Spring Breakers es una cinta cuya temática podría resultar hasta cierto punto convencional dentro de la filmografía de Korine, pero que sin embargo se presenta verdaderamente atípica para el amplio sector comercial hacia el que está pensada su distribución.
Hábilmente diseñada como una película que puede reunir en una misma sala a adolescentes en busca de una comedia con senos gratuitos, junto a fanáticos del cine más radical, impactante y perverso de Korine, Spring Breakers es ese maravilloso “poema pop” que su director había vaticinado meses antes del estreno del filme, en el que se mezclan con pasmosa habilidad los leitmotivs más explotados de la cultura popular norteamericana, junto a una siniestra reflexión sobre la juventud del nuevo siglo y sus principales motores psíquicos.

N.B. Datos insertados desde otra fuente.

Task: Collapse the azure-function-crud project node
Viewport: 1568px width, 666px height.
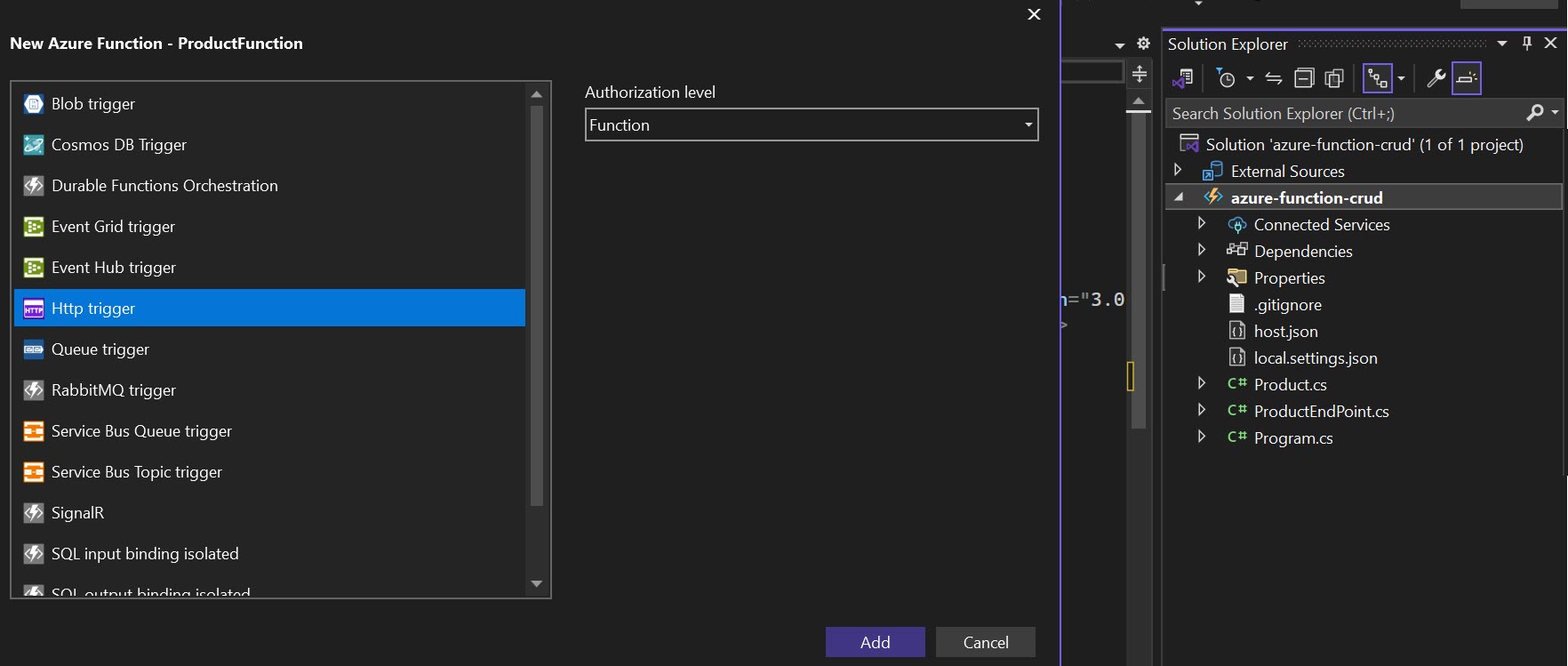Action: click(x=1180, y=197)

Desde la tipografía de su secuencia de títulos, que inaugura la banda sonora compuesta por Cliff Martinez (Drive) y por el consagrado rey del dubstep de la escuela norteamericana, Skrillex, Spring Breakers es un constante encadenamiento de decisiones correctas. Sin embargo, el acierto principal de la cinta se encuentra en el maravilloso reparto que utiliza a Vanessa Hudgens y Selena Gomez, ídolos de la facción más virginal de la cultura pop contemporánea, quienes de forma todavía inexplicable para mí aceptaron asociarse con el director de Trash Humpers, en combinación con un grotesco e irreconocible James Franco, quien en todo momento bordea la línea del ridículo al interpretar a un gángster psicópata del área de St. Petersburg en Florida, pero que gracias a los diálogos escritos por Korine y a su brillante capacidad actoral, no sólo resulta en todo momento creíble, sino que alcanza niveles memorables de dramatismo.

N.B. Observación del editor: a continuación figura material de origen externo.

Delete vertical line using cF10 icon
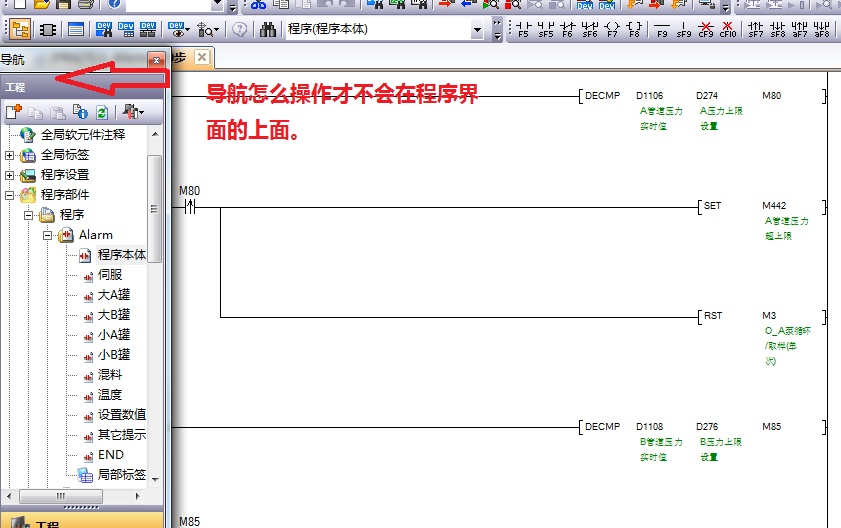 pyautogui.click(x=728, y=29)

El filme narra la historia de un grupo de chicas que deciden robar un restaurante de comida rápida para poder viajar a Florida durante el famoso spring break. Una vez ahí, el desenfreno emocional y su obsesión por sacar el máximo partido sensorial de cada instante, las harán caer en las garras de Alien, un demencial narcotraficante que convertirá el viaje de las chicas, cuyo objetivo inicial era la diversión sin sentido, en una pesadilla psicodélica cargada de violencia, drogas, dinero fácil, y todos los componentes del american dream, a través de la cual, las cuatro adolescentes irán descubriendo las ventajas y desventajas de la carencia de límites.

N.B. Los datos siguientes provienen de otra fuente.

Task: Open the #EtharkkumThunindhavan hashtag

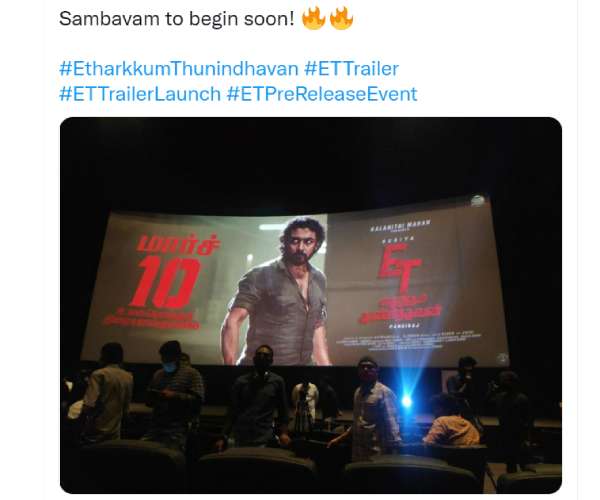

Maravillosa experiencia visual y emocional, en la que Korine consigue crear algunas de las escenas más hermosas de su carrera al ritmo de Britney Spears, Spring Breakers es un espejo para esa juventud que surge como respuesta a los límites morales del estado y al bombardeo mediático pop, conjuntando las peores partes de ambos mundos y dando como resultado grotescos híbridos que exhiben códigos morales a todas luces contradictorios, pero que dentro, muy dentro, siguen teniendo, casi al punto de la extinción, esa llamarada de esperanza que hace que la juventud siga valiendo la pena.